All of that is extractable. And for a fintech startup, that data can feed price alert systems, portfolio tracking features, market comparison tools, or internal research dashboards.

Step-by-step: scraping a coin detail page

Step 1. Install the Minexa Chrome extension. Go to the Chrome Web Store and add Minexa to your browser. No account setup friction, no configuration before you start.

Step 2. Navigate to the coin page you want to scrape. Open the detail page for the asset you are targeting, for example a Bitcoin or Ethereum overview page on any public crypto data source.

Step 3. Let Minexa detect the page structure. Minexa scans the page automatically. It identifies repeating data points, including values that are not visually obvious but exist in the page code, such as raw numeric values behind formatted strings.
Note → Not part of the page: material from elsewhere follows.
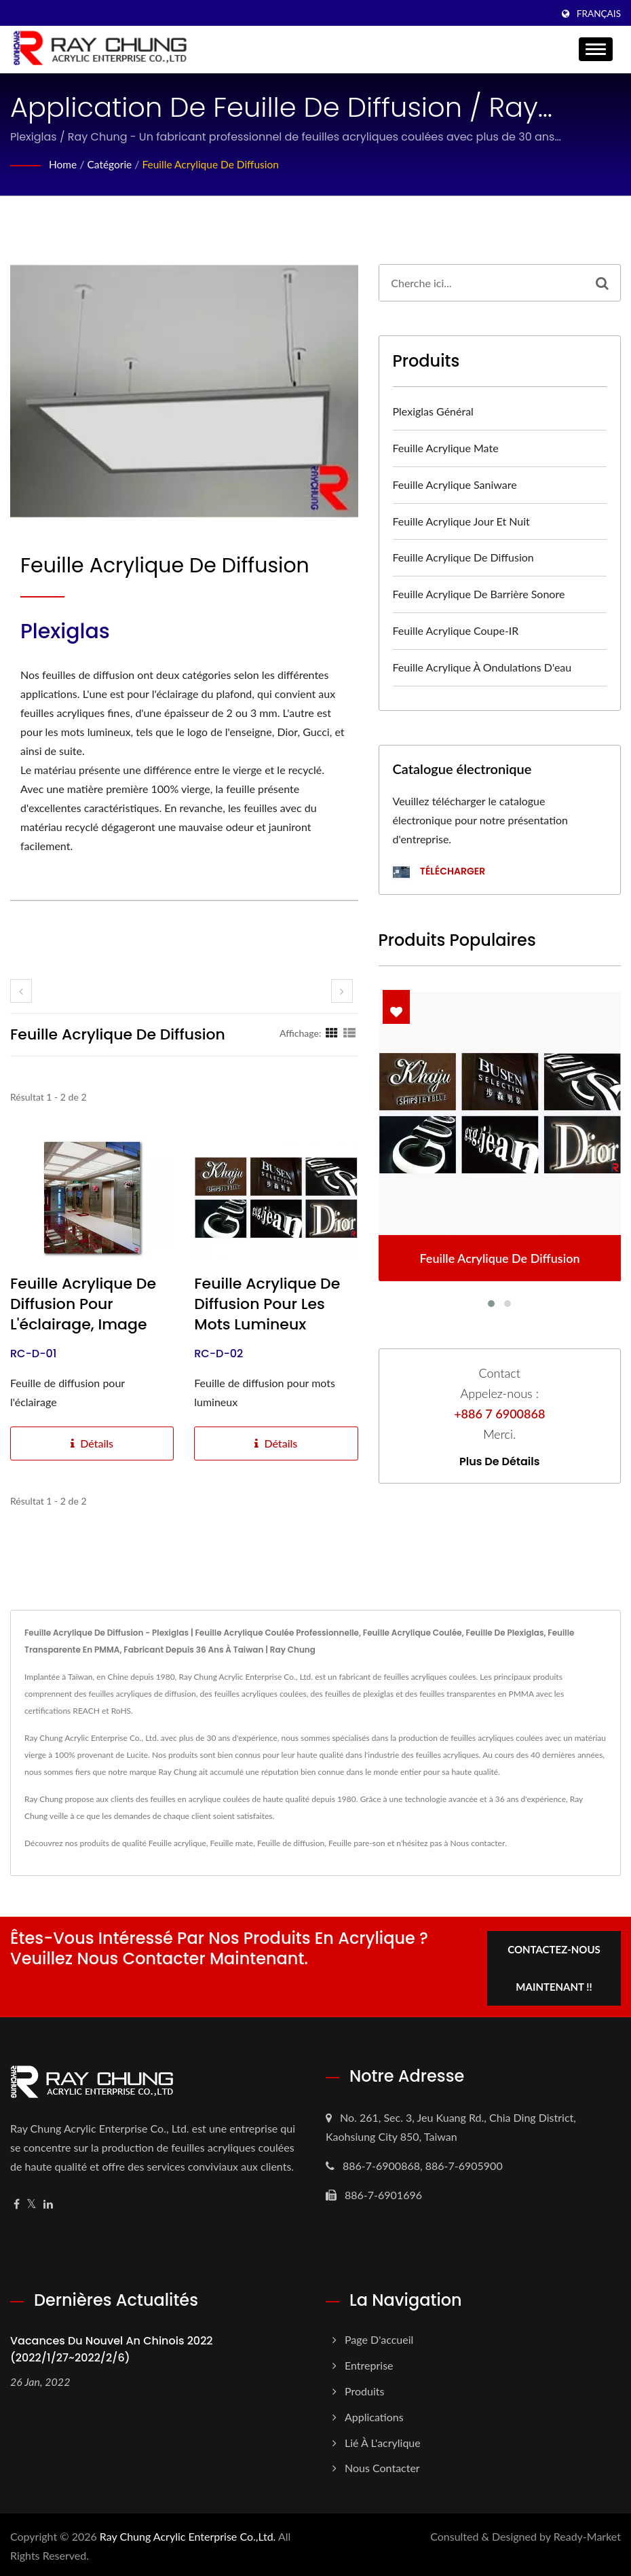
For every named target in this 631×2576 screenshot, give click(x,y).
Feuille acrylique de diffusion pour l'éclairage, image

This takes a few seconds to a couple of minutes on the first run.

Step 4. Confirm what was detected. You will see the fields Minexa found. You do not need to name or point to anything manually. If you are unsure what fields are available, Minexa surfaces and ranks the most relevant data points for you automatically.

Step 5. Run the extraction. Once confirmed, the job runs. For a detail page, this is typically a single structured result with all the coin metrics in their own columns.

Step 6. Export to your format of choice. Export to Excel, Google Sheets, or JSON. Each data point gets its own column. The output is clean and ready to use without any reformatting.

Tracking changes over time

A single extraction gives you a snapshot. What makes this genuinely useful for a fintech product is scheduling. Once the scraper is set up, you can schedule it to run daily or at any interval that fits your use case. Each run captures the current state of the page at that moment, so over time you build a historical dataset of price movements, volume shifts, and supply changes without triggering anything manually.

This kind of time-series data is difficult to collect reliably without automation. With Minexa, the setup happens once and the data accumulates on its own.

Why accuracy matters here

Crypto pages often display multiple price-related values close together: current price, 24h change, 7d change, bid, ask. Extraction tools that interpret content rather than read structure can assign the wrong value to the wrong field without signaling that anything went wrong.

Minexa ties each column to a specific position in the page structure. If a value is not found, the output returns empty for that field rather than substituting a nearby number. For financial data going into a product or a model, that distinction matters.

What fintech startups actually do with this data

Building a price alert feature requires a reliable, recurring data feed. Minexa gives you that without an API contract or a third-party data subscription. Competitive research across multiple assets means scraping several coin pages on a schedule and comparing the outputs over time. Internal dashboards for investment decisions need clean, structured inputs, and a scheduled Minexa export fits directly into that workflow.

The extraction setup takes a few minutes. After that, the data collection runs on its own.